Canada producers sound alarm
EmptyTORONTO -- Canadian independent producers on Thursday urged the federal government to force domestic broadcasters here to increase their license fees for commissioned homegrown TV series and to share rights for emerging digital content.
"The (Canadian) independent television production model is broken," Guy Mayson, president and CEO of the Canadian Film and Television Production Assn., representing major independent film and TV producers, told the Entertainment Industries Summit in Toronto.
"We need better terms of trade with broadcasters," he added, including more equitable sharing of digital rights and increased license fees from domestic broadcasters.
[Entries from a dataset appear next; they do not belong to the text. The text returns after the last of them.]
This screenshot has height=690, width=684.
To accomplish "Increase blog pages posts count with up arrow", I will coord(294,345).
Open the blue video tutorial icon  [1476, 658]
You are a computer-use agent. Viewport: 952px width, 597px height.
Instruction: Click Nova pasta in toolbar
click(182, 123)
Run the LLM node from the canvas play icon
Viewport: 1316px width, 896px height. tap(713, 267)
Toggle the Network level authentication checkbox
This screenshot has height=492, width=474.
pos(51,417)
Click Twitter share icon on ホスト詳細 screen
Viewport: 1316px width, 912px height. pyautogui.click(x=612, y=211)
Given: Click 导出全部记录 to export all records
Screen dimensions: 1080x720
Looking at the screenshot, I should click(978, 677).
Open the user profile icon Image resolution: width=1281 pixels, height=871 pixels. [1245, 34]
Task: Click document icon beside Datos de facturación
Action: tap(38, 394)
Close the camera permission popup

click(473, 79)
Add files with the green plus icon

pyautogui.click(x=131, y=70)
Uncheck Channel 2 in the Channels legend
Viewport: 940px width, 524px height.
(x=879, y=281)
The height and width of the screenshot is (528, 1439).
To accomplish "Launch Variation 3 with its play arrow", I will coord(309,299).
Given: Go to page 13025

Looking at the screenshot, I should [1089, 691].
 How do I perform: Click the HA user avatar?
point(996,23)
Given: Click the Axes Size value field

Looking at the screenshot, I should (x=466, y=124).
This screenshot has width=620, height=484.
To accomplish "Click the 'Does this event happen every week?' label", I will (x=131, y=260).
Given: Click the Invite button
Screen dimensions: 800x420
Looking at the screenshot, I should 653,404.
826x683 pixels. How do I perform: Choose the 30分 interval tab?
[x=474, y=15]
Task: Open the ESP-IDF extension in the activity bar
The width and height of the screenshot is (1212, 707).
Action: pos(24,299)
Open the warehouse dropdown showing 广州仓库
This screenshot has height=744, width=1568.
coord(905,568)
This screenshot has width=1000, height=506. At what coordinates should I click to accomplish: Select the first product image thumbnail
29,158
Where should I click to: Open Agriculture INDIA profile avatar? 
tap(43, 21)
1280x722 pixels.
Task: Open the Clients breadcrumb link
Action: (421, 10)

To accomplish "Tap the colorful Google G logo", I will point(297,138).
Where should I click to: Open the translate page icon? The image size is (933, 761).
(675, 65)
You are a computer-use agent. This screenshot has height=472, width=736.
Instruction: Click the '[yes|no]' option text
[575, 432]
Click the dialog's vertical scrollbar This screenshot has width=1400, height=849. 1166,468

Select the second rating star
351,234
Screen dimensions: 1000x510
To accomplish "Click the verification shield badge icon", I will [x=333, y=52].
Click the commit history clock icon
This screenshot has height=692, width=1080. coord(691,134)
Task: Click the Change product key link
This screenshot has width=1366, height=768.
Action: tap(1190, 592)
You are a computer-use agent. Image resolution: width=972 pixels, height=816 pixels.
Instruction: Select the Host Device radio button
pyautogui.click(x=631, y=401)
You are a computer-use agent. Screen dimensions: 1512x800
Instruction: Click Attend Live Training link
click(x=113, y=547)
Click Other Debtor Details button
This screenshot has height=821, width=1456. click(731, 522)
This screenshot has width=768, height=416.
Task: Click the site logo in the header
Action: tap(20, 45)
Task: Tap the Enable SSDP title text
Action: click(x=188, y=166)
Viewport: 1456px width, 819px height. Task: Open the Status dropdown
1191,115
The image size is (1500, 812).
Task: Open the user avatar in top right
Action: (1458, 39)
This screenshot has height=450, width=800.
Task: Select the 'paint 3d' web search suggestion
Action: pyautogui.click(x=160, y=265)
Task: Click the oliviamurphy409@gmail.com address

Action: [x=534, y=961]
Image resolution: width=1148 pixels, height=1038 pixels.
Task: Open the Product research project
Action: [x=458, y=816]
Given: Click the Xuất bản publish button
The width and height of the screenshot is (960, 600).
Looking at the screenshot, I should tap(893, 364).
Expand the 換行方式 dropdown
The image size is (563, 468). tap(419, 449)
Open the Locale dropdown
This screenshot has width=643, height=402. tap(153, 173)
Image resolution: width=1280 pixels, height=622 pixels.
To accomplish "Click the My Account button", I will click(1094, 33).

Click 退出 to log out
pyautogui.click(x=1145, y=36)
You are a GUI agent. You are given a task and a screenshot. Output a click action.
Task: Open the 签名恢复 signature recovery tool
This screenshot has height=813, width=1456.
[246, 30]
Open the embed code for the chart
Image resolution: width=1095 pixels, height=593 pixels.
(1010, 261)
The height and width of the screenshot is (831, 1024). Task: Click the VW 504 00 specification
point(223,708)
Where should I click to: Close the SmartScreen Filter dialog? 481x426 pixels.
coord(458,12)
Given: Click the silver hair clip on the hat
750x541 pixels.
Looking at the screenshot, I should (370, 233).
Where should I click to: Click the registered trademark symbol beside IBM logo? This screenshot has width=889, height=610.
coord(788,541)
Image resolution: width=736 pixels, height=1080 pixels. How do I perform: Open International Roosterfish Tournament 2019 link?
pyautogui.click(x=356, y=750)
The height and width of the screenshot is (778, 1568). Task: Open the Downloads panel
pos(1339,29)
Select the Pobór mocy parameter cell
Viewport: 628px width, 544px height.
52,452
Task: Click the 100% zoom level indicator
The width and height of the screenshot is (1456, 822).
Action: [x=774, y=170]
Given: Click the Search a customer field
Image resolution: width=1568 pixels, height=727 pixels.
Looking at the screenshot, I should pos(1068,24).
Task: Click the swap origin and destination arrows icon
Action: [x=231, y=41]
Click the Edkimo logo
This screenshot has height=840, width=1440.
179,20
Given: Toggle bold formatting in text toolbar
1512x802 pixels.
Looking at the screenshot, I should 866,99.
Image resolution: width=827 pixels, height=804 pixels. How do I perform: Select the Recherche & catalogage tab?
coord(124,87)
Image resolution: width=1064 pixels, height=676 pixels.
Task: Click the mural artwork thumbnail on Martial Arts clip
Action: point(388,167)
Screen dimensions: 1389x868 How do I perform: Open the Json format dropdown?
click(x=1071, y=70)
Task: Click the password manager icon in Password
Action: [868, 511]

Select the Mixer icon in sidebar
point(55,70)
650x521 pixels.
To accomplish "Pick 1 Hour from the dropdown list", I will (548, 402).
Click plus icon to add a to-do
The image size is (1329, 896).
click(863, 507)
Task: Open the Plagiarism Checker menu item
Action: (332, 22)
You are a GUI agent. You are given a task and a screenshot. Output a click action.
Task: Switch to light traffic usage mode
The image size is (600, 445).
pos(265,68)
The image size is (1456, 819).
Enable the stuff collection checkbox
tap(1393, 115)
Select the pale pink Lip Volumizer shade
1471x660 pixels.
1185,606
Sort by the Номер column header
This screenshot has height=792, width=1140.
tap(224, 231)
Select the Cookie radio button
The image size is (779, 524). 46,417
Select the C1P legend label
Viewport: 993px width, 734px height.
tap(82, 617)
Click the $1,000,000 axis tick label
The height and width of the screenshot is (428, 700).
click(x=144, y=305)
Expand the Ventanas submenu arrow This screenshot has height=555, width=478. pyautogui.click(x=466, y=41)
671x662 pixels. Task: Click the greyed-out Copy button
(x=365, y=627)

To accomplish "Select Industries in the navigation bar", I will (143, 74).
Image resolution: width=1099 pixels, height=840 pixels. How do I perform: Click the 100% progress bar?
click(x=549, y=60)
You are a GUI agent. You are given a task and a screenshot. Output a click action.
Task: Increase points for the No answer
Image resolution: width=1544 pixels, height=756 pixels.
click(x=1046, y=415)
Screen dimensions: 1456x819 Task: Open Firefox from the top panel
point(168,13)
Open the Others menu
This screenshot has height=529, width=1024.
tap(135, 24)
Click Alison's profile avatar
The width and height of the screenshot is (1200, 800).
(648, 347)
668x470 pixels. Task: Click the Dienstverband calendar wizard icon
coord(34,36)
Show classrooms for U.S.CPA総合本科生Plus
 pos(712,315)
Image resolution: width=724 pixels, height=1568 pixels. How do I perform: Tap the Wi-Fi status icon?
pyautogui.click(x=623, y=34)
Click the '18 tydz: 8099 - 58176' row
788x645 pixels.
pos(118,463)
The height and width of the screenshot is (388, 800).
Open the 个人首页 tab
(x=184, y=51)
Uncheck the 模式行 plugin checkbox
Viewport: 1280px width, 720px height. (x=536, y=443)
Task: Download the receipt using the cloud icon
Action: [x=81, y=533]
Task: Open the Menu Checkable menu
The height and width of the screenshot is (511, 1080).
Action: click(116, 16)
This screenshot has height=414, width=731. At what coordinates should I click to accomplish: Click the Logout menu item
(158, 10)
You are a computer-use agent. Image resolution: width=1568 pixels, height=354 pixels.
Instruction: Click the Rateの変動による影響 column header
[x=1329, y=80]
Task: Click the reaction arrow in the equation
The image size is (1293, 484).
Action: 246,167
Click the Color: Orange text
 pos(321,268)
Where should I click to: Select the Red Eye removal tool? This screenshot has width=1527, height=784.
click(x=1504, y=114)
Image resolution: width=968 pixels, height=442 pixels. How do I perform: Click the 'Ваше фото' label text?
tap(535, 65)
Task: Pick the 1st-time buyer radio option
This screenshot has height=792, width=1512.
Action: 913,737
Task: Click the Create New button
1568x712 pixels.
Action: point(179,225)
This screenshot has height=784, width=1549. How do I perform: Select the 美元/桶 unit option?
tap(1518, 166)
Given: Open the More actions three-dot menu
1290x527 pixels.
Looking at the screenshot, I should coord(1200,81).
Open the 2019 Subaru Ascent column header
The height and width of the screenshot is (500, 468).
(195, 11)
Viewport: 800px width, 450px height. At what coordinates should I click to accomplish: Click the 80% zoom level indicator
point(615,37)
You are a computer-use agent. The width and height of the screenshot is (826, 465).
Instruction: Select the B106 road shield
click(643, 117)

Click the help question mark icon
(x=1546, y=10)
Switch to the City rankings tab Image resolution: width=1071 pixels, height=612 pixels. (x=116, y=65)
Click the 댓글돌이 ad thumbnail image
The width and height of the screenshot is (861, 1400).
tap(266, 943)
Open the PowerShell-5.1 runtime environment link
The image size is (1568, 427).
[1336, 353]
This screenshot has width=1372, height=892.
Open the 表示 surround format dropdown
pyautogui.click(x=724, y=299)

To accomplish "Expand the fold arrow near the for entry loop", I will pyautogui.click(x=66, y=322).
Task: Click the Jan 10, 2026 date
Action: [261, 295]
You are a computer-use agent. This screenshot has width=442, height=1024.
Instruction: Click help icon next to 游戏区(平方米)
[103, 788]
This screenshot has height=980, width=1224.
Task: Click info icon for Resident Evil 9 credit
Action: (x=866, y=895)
Mayson's call came ahead of the Canadian Radio-television and Telecommunications Commission's upcoming review of the Canadian industry, beginning Nov. 27.
Under-capitalized Canadian producers said they were on a collision course with domestic broadcasters over how domestic TV series are financed and exploited in an increasingly multiplatform digital age.
Daniel Iron, an executive producer at Toronto-based Foundry Films, told the Toronto conference that Canadian broadcasters were unfairly demanding a longer first window for homegrown TV shows, in addition to their digital rights, without compensating independent producers.
Mayson urged that the CRTC impose and police "realistic" spending requirements for homegrown TV shows on conventional networks here.
For their part, major Canadian broadcasters have urged the CRTC to order domestic cablecasters and satellite operators to pay a first-time fee for carrying conventional TV signals in the run-up to the November TV policy review.